→ **PROBLEMS TO WORK ON**:
• a. In the review, who wrote the episodes featuring Laila?
• b. List every writer the review credits with scripting a character's episodes.
• c. Transcribe the portion of the review starting at "Brooke's most provocative" and ending at "nagging at him.".

---- PROVIDED PASSAGE

Each title character is scripted by a different writer, leading to some inconsistency in tone. But, as is true of previous seasons, the success of each plot really depends on how much you like the character.
Eladio (Anthony Ramos) elicits the highest level of investment from her, which may be due to their shared connection as caregivers; he's a home health aide for a wealthy family's disabled son. Ramos matches Aduba's skill with layering grades of emotion into every exchange they have and each line he leads, as written by Chris Gabo.
Viewers familiar with Ramos' other work (in "She's Gotta Have It," for instance, along with the upcoming adaptation of "In the Heights") know how easily he can fill the room when broad performances demand that of him. Here we get to revel in the care he takes with Eladio's quiet version of anxiety and doubt.
As Laila, "Euphoria" actor Quintessa Swindell takes the role of a misunderstood rich girl contending with an overbearing, homophobic grandmother, in episodes written by Jackie Sibblies Drury. Swindell gradually loosens her tightly-wound distrust to let Brooke gain access to her truer persona.
Brooke's most provocative and draining jousts occur within weekly sessions with Colin (played by John Benjamin Hickey and written by Zack Whedon), a recently released white-collar felon resentful at having lost his status, and his millions, and eager to test the limits of Brooke's skills and forbearance. Hickey is superb at playing an entitled jerk to the point that it's tough to tell whether he's delighting in his character's sky-high ego trip or using Colin to empty out every dark impulse nagging at him.

--------
---- ENTRIES SUPPLIED

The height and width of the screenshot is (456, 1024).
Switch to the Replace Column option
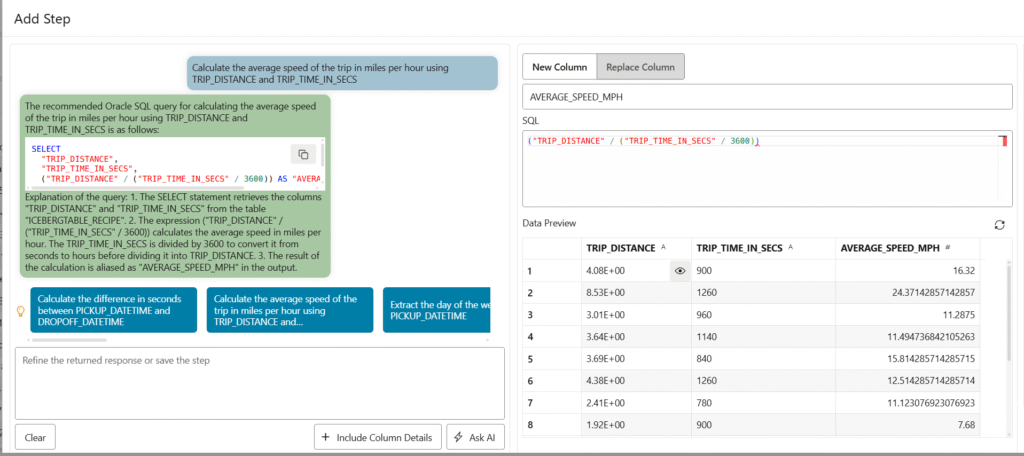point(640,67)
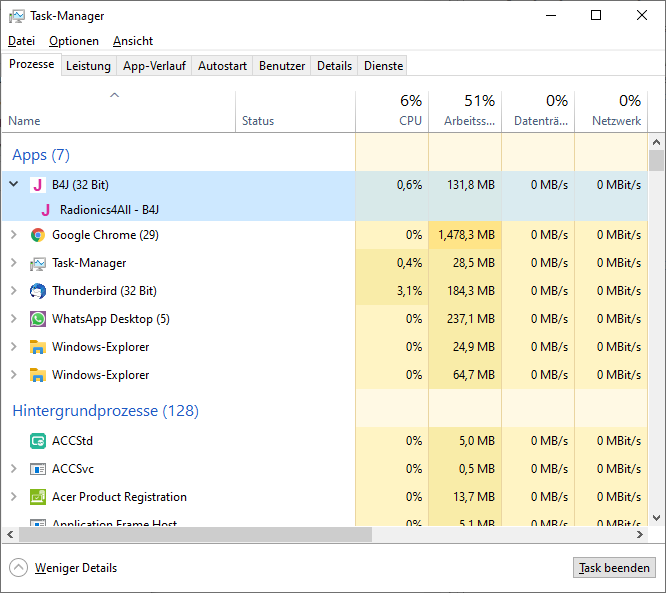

--------
---- ENTRIES SUPPLIED

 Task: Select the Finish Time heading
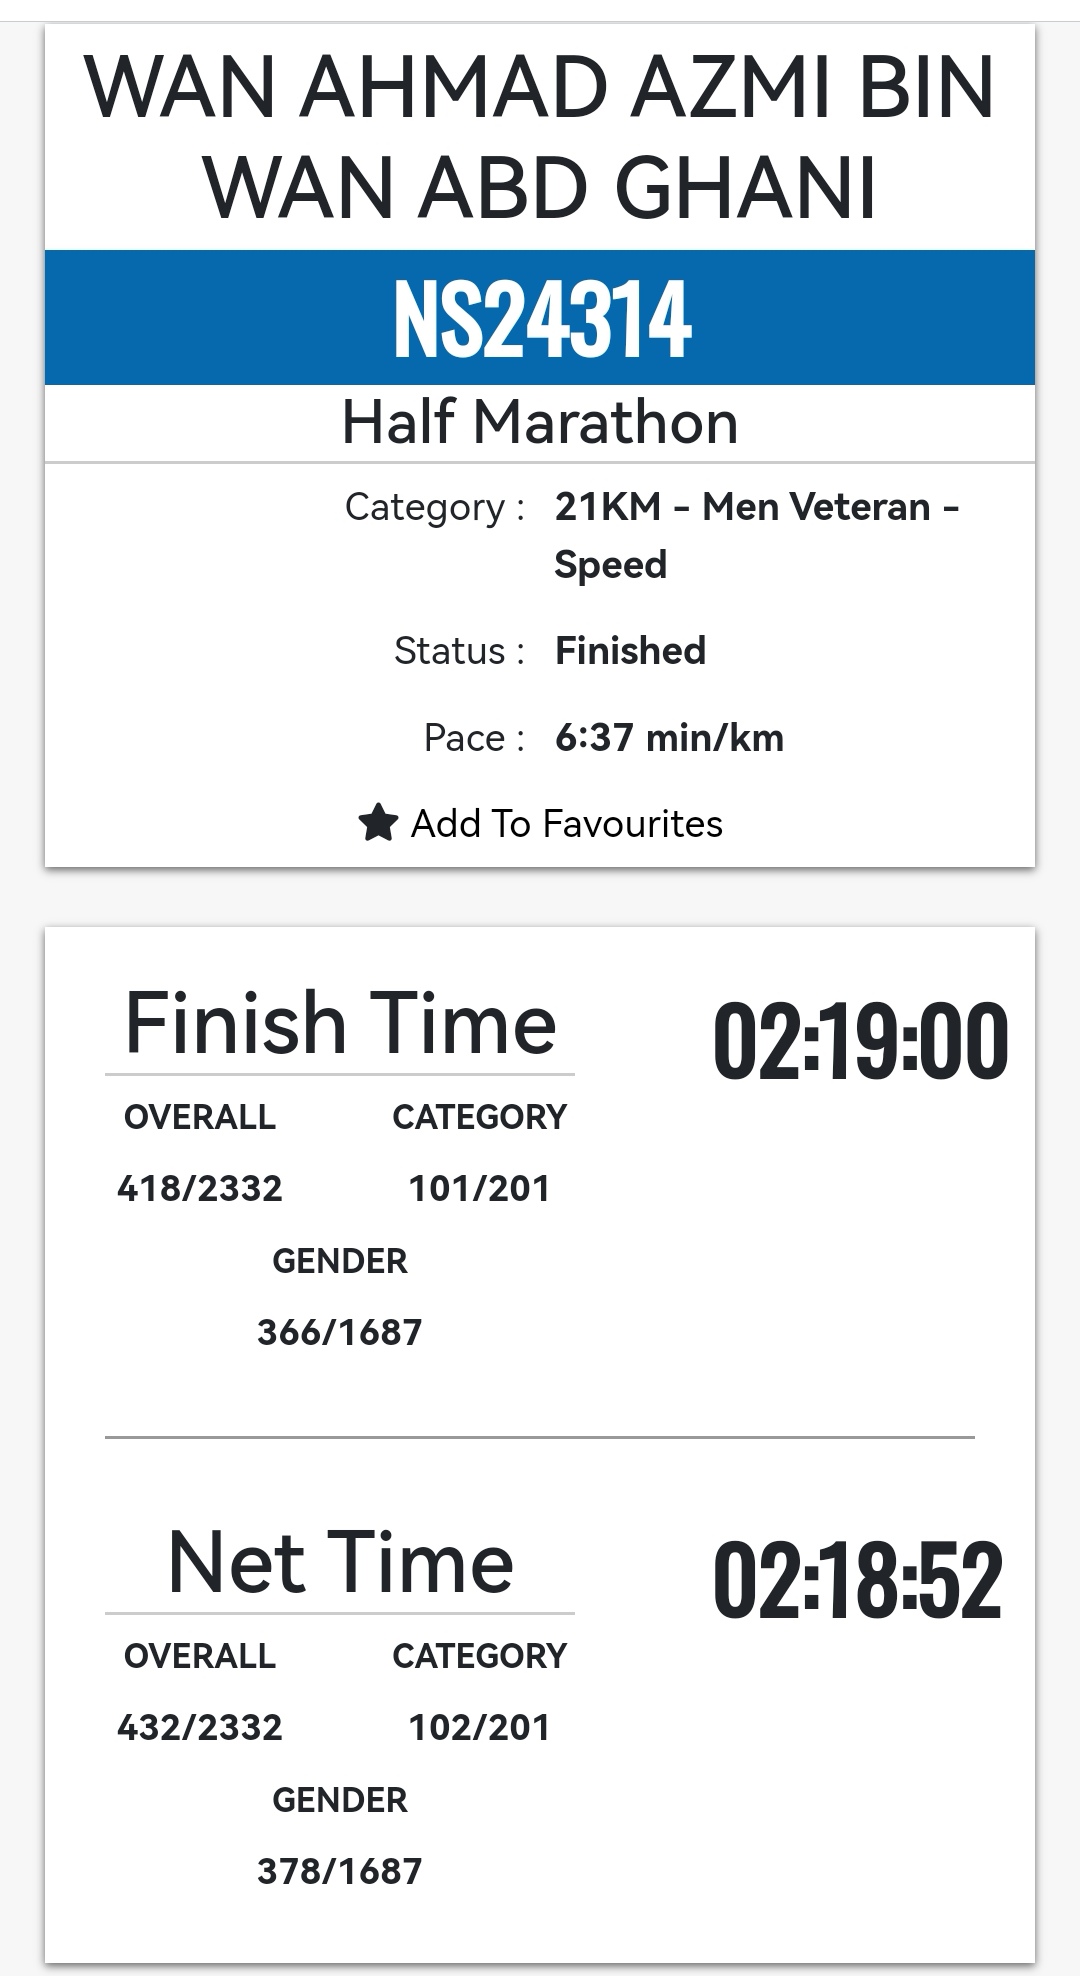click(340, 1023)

--------
---- ENTRIES SUPPLIED

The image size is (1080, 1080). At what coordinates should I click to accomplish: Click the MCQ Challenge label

--------

→ **TASK-BY-TASK SOLUTIONS**:
• a. Jackie Sibblies Drury

• b. Chris Gabo, Jackie Sibblies Drury, Zack Whedon

• c.
Brooke's most provocative and draining jousts occur within weekly sessions with Colin (played by John Benjamin Hickey and written by Zack Whedon), a recently released white-collar felon resentful at having lost his status, and his millions, and eager to test the limits of Brooke's skills and forbearance. Hickey is superb at playing an entitled jerk to the point that it's tough to tell whether he's delighting in his character's sky-high ego trip or using Colin to empty out every dark impulse nagging at him.